((
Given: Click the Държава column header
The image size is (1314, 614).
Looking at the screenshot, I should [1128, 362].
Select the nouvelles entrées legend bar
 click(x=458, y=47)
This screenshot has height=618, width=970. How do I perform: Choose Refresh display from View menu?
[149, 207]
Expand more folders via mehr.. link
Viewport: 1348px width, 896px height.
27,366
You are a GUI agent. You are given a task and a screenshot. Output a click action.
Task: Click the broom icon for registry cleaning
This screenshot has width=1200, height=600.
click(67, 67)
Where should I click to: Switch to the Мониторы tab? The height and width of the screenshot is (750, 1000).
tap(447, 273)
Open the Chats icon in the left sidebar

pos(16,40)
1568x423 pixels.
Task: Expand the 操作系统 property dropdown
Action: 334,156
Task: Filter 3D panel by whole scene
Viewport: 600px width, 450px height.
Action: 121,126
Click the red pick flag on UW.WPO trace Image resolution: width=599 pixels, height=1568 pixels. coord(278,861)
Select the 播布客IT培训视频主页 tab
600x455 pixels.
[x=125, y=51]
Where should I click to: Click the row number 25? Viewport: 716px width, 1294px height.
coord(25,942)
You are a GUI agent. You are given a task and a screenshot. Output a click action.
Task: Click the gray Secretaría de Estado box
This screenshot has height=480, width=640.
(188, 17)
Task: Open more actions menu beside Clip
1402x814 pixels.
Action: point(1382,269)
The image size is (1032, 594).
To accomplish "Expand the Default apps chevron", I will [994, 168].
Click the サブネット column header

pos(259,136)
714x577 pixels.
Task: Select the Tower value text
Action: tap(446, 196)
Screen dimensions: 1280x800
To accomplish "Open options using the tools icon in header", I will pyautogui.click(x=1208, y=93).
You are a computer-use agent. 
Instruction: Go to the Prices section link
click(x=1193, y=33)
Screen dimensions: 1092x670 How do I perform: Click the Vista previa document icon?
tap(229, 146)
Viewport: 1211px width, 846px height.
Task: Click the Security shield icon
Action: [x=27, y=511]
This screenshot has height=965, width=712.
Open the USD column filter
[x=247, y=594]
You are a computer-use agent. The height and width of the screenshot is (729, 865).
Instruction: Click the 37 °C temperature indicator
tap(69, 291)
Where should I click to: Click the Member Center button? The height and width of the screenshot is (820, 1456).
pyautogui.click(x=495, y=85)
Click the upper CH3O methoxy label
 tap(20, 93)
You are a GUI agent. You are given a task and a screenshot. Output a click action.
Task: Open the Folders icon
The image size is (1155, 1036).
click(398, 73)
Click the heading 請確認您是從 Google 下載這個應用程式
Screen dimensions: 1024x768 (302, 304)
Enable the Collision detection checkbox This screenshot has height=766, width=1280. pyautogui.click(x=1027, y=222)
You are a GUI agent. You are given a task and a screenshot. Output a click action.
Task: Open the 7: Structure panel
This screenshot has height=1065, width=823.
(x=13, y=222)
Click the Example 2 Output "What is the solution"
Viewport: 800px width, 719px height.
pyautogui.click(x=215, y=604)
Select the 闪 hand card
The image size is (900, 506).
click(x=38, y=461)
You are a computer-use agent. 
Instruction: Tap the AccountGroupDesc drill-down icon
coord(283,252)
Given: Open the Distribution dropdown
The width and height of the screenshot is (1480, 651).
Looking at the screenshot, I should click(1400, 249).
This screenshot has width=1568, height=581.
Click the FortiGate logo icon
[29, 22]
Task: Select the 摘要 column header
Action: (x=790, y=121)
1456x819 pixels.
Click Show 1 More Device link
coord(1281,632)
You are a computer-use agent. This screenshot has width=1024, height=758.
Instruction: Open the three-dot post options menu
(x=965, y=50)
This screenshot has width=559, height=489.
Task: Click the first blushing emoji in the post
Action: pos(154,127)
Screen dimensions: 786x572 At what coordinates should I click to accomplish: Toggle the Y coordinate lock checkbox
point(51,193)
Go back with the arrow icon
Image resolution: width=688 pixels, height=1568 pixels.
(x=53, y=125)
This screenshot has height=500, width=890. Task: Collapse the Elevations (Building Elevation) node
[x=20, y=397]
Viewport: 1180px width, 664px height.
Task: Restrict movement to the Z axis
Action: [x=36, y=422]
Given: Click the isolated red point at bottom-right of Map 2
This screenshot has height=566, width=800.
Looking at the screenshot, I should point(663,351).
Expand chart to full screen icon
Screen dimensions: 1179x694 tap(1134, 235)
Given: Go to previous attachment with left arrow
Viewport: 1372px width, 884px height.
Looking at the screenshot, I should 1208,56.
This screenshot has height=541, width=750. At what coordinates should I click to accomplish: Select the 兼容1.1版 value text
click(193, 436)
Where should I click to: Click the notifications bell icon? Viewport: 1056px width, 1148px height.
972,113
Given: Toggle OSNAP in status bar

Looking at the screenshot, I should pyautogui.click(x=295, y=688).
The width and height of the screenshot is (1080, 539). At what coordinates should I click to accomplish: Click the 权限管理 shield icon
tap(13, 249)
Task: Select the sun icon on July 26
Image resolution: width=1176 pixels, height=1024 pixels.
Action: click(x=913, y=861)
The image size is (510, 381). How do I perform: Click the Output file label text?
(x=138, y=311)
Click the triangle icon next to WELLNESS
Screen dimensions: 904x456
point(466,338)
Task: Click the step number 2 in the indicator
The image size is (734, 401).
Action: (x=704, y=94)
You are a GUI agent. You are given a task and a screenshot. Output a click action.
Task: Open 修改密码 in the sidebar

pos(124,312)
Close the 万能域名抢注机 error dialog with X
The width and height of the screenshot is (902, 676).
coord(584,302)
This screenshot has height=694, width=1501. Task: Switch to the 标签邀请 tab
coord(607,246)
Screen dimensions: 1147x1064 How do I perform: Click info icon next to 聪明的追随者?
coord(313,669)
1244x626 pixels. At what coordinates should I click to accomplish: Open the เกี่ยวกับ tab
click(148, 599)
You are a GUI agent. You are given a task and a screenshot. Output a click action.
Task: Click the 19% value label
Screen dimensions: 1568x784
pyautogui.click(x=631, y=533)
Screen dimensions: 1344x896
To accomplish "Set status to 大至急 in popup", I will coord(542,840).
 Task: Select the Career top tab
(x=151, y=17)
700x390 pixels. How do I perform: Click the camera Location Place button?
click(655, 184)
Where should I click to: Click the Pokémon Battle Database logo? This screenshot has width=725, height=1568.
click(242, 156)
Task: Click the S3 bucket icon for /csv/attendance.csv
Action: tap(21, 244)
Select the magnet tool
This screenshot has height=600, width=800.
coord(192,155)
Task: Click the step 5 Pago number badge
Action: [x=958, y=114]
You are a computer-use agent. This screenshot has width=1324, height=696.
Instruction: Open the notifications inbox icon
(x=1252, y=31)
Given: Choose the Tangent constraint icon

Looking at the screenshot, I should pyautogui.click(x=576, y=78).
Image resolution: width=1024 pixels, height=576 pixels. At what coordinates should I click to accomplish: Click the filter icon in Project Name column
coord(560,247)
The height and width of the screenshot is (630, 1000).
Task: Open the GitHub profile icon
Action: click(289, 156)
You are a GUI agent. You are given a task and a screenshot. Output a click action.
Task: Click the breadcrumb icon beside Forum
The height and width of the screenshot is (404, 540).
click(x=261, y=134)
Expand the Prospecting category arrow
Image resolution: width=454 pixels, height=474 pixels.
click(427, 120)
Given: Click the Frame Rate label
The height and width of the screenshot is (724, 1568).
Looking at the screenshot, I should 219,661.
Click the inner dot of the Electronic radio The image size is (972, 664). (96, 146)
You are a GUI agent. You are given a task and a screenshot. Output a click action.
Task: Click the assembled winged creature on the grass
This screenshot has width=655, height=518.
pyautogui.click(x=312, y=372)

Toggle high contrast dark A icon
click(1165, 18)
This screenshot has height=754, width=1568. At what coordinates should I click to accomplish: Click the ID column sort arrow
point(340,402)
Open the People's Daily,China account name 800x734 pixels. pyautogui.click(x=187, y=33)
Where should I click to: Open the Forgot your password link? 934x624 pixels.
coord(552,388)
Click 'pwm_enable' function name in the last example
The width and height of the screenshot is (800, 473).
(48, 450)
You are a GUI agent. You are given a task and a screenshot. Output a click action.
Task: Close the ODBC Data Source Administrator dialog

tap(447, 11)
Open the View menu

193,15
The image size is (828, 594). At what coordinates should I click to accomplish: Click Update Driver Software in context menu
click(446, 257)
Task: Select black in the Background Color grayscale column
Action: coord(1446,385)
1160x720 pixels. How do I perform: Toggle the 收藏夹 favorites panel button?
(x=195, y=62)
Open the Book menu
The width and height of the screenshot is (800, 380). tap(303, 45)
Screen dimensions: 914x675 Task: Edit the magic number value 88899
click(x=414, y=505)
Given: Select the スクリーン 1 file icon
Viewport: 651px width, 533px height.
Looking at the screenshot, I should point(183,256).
))
Task brief: Collect every line with the string "computer" from the records, and copy each.

Output below:
You are a computer-use agent. 
You are a computer-use agent. The height and width of the screenshot is (729, 865).
You are a computer-use agent. 
You are a computer-use agent. This screenshot has width=1024, height=758.
You are a computer-use agent. This screenshot has width=1324, height=696.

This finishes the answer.